Today, with transgender Americans asking for the right to use the bathroom of their choice, those opposed are crying out for the protection of women and children in restrooms. The argument is that should a transgender woman, physically born a man, be allowed in the women’s restroom, the women will be at risk of being raped or attacked and children will be molested.
“The fear mongering is very similar in both cases,” Lester said of racial segregation and the transgender bathroom issue. “Now we see the same fear mongering happening when it comes to the bathroom issues and inciting fear of child molestation or sexual assault when historically, when we look at the numbers, the numbers really point straight forward that trans people have never been involved in any of these types of incidents.”
To showcase how things will go should opponents get their way, a transgender man created a photo series #WeJustNeedtoPee in 2015. Michael Hughes took selfies in bathroom mirrors alongside female friends applying makeup or walking out of bathroom stalls, and the hashtag went viral among other transgender people showing the outrageousness of restrictive bathroom laws.
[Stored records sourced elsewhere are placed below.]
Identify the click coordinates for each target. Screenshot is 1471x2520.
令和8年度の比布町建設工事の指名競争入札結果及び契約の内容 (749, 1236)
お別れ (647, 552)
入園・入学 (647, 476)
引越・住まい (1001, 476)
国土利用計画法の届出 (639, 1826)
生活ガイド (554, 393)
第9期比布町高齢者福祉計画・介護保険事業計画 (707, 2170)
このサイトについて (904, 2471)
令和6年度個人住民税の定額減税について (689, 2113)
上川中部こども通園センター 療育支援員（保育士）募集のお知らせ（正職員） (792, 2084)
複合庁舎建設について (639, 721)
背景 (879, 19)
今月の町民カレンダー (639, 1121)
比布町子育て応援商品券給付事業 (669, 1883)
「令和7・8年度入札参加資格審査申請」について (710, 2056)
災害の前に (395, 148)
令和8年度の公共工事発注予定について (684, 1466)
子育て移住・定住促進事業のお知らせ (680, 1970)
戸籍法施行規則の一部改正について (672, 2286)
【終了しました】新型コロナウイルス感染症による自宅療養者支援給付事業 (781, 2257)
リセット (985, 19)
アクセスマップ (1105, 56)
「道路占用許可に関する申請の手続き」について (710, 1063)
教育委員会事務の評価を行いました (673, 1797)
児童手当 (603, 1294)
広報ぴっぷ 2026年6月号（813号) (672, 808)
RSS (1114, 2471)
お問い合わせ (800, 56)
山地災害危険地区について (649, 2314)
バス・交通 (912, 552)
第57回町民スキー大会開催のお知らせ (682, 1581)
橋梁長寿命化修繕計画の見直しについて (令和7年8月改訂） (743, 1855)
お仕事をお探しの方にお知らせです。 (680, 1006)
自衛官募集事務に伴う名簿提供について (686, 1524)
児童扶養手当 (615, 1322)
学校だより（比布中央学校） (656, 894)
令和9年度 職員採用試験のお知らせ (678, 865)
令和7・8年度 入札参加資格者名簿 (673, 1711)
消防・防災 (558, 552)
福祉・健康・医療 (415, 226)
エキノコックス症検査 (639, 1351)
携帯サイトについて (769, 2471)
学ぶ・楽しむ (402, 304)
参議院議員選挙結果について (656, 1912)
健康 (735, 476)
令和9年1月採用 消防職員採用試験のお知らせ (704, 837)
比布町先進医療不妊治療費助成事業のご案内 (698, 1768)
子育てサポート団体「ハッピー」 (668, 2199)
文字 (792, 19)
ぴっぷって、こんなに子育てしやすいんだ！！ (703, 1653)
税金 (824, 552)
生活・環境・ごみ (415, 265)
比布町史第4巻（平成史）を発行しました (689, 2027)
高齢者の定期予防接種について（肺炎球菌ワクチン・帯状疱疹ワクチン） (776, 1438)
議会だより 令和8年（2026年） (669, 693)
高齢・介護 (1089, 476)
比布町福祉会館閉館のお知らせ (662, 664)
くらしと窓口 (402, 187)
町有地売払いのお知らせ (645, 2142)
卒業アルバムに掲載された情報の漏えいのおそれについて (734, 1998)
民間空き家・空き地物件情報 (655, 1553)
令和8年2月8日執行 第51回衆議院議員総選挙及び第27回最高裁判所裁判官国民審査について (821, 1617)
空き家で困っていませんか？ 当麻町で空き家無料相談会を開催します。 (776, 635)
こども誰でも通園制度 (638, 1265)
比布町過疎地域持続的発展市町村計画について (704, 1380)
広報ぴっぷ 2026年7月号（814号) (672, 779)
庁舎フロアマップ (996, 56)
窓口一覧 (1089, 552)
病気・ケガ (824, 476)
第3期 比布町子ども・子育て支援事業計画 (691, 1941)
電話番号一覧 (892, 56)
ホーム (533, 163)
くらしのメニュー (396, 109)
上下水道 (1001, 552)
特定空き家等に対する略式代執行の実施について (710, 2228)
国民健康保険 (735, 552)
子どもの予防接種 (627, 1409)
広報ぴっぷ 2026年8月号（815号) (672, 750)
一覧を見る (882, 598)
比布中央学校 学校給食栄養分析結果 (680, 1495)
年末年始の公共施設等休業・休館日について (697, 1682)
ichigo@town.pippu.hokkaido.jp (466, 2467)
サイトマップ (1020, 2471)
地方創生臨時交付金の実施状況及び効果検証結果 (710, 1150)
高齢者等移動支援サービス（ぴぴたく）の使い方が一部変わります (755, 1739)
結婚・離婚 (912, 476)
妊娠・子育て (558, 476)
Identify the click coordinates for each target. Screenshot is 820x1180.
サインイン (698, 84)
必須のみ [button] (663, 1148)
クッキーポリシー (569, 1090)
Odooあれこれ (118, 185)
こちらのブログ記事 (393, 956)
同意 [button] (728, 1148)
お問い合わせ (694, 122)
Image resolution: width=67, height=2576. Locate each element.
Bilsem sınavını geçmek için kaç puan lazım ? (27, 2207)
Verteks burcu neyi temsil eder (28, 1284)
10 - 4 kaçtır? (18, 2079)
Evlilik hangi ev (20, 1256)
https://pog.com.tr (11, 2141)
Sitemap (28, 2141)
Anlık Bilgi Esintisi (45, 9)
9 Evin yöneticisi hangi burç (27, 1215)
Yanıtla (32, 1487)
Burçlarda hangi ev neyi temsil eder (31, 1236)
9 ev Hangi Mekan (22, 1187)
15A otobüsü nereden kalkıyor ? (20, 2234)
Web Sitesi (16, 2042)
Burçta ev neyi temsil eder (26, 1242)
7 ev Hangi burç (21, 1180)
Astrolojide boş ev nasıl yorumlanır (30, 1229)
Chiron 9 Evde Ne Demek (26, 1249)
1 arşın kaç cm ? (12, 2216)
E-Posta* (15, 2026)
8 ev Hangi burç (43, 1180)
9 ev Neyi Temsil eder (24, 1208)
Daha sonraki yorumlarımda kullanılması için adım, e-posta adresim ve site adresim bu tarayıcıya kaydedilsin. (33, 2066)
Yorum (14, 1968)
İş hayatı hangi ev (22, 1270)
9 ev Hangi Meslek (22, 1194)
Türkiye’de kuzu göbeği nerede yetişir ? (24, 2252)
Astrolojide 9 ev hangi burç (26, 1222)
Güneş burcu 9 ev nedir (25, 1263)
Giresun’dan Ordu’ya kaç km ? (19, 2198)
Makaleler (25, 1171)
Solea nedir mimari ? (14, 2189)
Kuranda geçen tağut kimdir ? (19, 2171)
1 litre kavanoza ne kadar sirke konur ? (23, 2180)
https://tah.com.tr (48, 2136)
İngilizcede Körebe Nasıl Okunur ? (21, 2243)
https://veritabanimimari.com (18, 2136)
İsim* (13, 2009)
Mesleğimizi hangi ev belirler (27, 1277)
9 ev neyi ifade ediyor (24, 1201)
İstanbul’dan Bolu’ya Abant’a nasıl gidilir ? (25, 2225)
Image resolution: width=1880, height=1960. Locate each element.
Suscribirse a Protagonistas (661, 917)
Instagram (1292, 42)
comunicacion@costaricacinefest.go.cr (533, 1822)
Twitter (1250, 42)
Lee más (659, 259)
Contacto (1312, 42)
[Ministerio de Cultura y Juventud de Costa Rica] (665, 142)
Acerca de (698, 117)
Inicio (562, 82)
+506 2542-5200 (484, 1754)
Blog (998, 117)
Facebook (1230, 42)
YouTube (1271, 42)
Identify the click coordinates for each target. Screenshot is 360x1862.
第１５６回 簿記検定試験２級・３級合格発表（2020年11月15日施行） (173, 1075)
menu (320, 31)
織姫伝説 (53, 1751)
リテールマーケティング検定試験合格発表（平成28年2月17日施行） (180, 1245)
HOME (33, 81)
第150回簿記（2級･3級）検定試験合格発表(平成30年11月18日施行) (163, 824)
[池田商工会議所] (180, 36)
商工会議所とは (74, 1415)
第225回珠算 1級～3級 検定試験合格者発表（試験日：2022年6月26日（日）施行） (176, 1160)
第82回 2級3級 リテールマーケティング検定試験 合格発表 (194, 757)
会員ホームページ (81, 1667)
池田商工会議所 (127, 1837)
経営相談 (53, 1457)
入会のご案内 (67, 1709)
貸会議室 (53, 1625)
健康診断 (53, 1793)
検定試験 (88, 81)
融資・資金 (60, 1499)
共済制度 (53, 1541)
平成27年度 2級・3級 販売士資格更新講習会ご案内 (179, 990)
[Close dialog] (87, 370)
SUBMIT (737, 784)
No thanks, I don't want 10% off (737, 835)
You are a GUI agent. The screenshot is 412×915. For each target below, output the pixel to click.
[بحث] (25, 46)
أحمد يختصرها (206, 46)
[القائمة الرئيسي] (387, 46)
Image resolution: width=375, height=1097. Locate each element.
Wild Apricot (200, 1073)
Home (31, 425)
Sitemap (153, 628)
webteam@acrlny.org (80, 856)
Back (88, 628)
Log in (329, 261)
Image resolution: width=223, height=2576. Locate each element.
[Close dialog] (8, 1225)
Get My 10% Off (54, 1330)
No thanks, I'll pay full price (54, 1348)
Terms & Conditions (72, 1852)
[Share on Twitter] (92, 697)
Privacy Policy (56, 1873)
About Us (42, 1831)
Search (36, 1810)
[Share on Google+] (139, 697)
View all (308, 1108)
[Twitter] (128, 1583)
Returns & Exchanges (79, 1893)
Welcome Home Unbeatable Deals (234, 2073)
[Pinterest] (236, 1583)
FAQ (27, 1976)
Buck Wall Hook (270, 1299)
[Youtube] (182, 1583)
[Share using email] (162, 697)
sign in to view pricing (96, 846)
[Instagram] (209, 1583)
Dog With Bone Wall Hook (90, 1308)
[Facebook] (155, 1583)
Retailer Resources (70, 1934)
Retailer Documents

With the Trump administration now rolling back the work former President Barack Obama did for the transgender community, the photos are coming back around. In fake, some didn't believe Hughes was born biologically female.
#wejustneedtopee @realDonaldTrump @DanPatrick @GregAbbott_TX - you have no clue the chaos you're asking for pic.twitter.com/D670drbEJE
— Michael C. Hughes (@_michaelhughes1) February 26, 2017
“When you have Caitlyn [Jenner] coming out and so on, it’s really hard to maintain this image that the transgender women who are in the bathroom represent a sexual threat because it’s like, this woman is a threat?” Fejes said.
With Trump striking down Obama’s legislation for transgender students to use the bathroom of their choice in schools, the response has been mixed. Many cheered, praising the president for protecting children from predators and not giving into political correctness. Others, though, were disappointed that he not only disregarded the rights of transgender students, but also was ignoring Title IX rules, which bans discrimination based on a student's sex.
“The message was from the White House was actually that the administration doesn't care for the safety of trans students,” Lester said. “That was a very disappointing thing to hear, [especially] with the high rates of bullying and teen suicide that we have, especially with the LGBT community.”